WHAT YOU ARE ASKED TO DO => Throughout the entries below, report every line where "using" is found.

DATA EXTRACTS =>
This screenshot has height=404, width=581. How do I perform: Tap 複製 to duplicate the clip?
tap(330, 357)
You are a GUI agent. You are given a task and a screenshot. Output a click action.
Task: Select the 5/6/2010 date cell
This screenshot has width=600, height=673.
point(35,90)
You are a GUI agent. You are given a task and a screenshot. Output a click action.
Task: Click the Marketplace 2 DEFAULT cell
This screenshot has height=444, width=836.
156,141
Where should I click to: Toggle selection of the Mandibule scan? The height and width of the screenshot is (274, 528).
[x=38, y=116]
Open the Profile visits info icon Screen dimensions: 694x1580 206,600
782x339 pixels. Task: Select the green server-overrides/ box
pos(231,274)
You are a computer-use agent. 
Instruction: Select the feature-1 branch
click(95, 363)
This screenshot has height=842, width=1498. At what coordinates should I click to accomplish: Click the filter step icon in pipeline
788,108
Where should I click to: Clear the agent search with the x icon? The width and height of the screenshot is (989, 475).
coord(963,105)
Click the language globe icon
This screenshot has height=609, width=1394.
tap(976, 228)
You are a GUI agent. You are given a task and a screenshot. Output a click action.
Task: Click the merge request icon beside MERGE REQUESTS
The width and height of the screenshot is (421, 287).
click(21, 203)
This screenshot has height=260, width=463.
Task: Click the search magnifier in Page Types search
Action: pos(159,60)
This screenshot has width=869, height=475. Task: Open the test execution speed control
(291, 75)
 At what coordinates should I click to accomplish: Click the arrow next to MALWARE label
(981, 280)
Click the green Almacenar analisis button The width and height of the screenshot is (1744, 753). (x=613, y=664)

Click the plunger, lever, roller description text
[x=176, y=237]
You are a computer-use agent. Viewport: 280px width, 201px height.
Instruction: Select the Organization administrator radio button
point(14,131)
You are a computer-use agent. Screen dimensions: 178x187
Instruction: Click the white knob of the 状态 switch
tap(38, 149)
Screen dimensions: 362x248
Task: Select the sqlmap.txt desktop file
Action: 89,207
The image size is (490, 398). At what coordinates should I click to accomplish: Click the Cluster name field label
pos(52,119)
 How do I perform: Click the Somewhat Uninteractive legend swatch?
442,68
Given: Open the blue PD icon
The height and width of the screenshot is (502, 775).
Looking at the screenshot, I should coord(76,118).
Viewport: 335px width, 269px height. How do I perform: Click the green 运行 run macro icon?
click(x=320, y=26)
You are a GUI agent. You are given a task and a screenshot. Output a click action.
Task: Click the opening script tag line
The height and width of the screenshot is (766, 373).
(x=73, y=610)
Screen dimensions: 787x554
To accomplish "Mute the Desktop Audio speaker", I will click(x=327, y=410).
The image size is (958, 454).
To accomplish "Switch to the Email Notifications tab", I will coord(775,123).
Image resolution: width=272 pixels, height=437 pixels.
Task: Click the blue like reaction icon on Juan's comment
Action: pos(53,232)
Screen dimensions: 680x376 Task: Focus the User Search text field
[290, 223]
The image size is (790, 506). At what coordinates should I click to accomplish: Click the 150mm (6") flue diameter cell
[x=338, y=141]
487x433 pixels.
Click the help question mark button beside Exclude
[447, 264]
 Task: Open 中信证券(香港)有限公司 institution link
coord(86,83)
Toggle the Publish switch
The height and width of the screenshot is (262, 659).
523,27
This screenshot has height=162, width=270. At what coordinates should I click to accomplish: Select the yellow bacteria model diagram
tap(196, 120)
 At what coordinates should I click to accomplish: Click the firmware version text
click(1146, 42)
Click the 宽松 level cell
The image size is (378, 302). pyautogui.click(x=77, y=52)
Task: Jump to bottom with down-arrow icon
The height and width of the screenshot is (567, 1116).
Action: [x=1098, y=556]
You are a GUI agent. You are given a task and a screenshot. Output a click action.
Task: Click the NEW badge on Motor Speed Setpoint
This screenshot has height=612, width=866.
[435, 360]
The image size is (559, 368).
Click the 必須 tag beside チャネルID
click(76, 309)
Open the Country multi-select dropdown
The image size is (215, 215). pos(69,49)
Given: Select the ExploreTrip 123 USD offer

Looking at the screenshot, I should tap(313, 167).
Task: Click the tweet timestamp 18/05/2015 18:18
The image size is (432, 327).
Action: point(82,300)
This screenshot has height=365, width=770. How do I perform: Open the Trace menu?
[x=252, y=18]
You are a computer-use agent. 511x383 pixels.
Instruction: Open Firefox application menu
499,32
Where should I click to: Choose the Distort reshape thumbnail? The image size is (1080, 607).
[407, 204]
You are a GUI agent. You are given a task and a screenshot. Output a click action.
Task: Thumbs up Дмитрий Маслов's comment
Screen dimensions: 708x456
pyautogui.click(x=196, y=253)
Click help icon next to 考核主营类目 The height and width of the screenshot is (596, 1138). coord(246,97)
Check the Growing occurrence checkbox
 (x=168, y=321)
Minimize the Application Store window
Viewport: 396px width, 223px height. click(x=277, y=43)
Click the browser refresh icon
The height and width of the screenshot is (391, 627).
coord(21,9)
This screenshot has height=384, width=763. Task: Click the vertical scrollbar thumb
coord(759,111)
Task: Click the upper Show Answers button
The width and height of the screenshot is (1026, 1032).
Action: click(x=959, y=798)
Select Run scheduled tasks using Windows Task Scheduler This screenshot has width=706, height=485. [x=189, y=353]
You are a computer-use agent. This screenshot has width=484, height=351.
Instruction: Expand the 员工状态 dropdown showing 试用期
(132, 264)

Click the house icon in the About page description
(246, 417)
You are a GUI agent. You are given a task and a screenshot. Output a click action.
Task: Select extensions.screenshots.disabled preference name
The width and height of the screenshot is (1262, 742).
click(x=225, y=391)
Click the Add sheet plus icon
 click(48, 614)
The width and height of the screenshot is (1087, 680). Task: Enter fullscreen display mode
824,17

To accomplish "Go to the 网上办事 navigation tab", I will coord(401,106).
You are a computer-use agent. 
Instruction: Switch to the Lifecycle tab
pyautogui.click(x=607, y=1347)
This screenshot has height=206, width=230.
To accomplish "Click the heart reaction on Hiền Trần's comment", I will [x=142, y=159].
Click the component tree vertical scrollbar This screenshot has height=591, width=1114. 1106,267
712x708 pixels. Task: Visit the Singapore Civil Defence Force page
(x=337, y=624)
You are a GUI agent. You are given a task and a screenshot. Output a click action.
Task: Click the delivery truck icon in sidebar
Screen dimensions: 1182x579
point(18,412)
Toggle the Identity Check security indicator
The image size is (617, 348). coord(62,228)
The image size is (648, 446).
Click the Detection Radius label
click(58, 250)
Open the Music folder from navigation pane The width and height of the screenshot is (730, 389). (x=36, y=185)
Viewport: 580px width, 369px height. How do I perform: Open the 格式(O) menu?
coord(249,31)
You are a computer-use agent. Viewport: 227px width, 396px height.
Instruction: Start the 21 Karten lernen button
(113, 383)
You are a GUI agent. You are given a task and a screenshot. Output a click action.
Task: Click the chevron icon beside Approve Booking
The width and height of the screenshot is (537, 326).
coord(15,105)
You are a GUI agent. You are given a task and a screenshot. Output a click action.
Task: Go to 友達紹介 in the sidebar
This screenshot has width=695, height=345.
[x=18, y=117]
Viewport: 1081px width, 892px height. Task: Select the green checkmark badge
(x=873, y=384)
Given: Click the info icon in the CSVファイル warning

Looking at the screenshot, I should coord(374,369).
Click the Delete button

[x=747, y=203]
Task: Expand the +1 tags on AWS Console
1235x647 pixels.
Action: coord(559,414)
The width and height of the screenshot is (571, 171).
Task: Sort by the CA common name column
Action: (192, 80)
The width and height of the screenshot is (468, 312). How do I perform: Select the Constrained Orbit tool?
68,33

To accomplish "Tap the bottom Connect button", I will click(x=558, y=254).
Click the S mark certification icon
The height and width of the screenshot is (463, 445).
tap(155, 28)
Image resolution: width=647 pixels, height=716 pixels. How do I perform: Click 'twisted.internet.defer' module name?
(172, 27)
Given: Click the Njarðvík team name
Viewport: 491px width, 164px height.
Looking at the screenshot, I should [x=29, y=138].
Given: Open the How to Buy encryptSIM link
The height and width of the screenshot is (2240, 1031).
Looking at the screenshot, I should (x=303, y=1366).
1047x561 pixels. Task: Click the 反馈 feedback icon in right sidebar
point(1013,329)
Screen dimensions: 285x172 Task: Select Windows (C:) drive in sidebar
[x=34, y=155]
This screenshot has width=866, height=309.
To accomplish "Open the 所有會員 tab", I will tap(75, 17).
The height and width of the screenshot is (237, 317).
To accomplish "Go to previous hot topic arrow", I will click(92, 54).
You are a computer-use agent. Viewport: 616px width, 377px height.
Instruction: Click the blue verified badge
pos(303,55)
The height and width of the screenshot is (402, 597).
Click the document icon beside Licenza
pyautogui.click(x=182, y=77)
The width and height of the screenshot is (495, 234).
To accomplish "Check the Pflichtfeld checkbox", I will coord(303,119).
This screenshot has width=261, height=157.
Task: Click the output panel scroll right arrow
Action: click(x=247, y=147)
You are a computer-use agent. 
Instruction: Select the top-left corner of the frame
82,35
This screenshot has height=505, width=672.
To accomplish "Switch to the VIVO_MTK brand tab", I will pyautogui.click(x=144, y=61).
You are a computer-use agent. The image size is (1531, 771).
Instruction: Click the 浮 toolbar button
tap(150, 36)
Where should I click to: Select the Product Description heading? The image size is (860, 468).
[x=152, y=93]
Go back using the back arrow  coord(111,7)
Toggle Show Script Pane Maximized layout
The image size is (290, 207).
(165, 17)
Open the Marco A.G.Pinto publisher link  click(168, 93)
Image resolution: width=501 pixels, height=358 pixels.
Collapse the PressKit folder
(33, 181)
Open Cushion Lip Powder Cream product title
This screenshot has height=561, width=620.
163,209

WRITTEN RESPONSE =>
Select Run scheduled tasks using Windows Task Scheduler This screenshot has width=706, height=485. [x=189, y=353]
Go back using the back arrow  coord(111,7)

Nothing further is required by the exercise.